Why MP3 freedom matters

Yesterday I mentioned MP3 Freedom Day to a friend, and he asked why it mattered. That’s something I should have explained. The MP3 patent holders, principally Fraunhofer and Technicolor, demand payment for any use of MP3 technology.

They even go after distributors of open source code. The Register reports:

Fraunhofer and Thomson’s ownership of key technologies incorporated into MP3 allows them to demand royalties from anyone using their intellectual property. This despite the fact that MP3 is, nominally at least, an open standard. The fees apply to anyone who produces a commercial MP3 player and all MP3 encoders, be they commercial or freeware.

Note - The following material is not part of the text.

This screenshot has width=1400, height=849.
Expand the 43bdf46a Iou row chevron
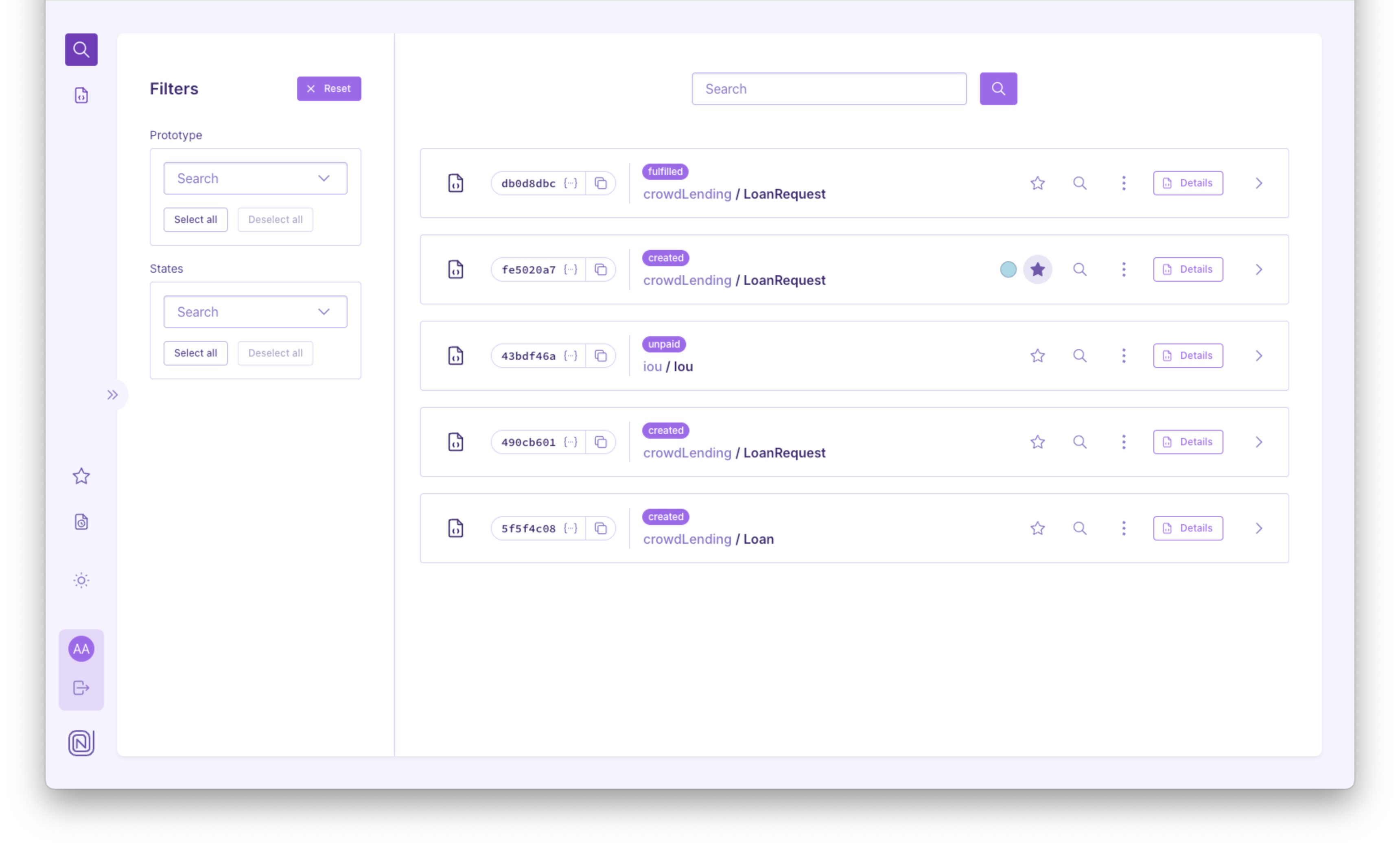coord(1258,356)
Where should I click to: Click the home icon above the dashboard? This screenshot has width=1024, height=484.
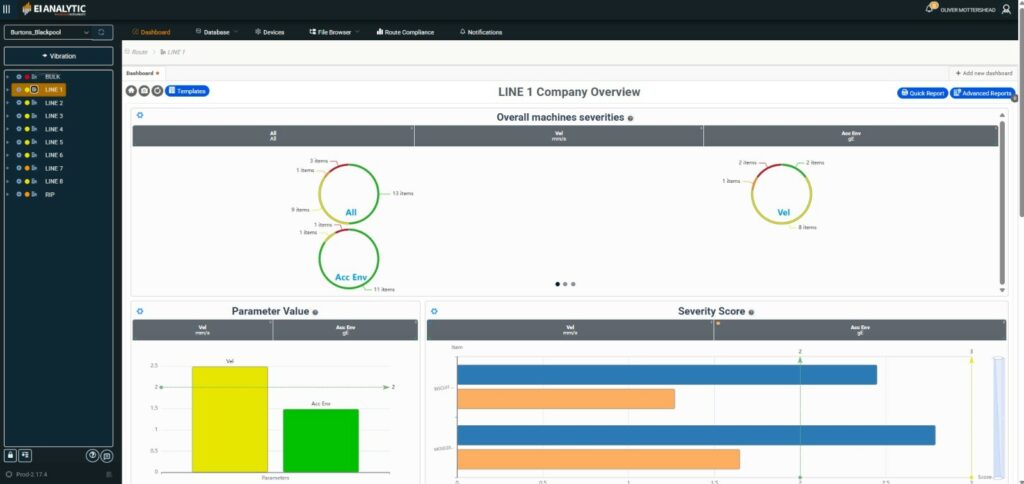(x=131, y=91)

Hence the message Dutch developer 8Hz Productions (“two students in Amsterdam programming for the sake of learning”) recently received from Fraunhofer regarding its open source 8Hz-MP3 software. Says the organisation: “We have received an email from Fraunhofer (as have more developers) to negotiate the licensing for the MP3 encoder. As we are poor students, paying the license is not really a viable option.”

Fraunhofer wanted $25,000 a year from the two students

So what is viable? Well, nothing beyond charging for the software or scrapping the project. 8Hz has chosen the latter: “We have decided to shut down the 8Hz-MP3 section and stop the development of the 8Hz-MP3 encoder until further notice.”

As of today, there is no indication on mp3licensing.com that the patents will expire, tomorrow or ever. Perhaps they’re going to take down the site in the next couple of days. Somehow I doubt it. Perhaps they’re going to rely on people’s ignorance of the actual status of their patents. Or perhaps they’re working on some legal dodge that will let them keep MP3 under patent till the copyright on “Steamboat Willie” expires. I’ve seen claims that some unspecified MP3 patent is in force till 2020, but no explanation of the claim.

I’m not a lawyer. These blog posts aren’t legal advice.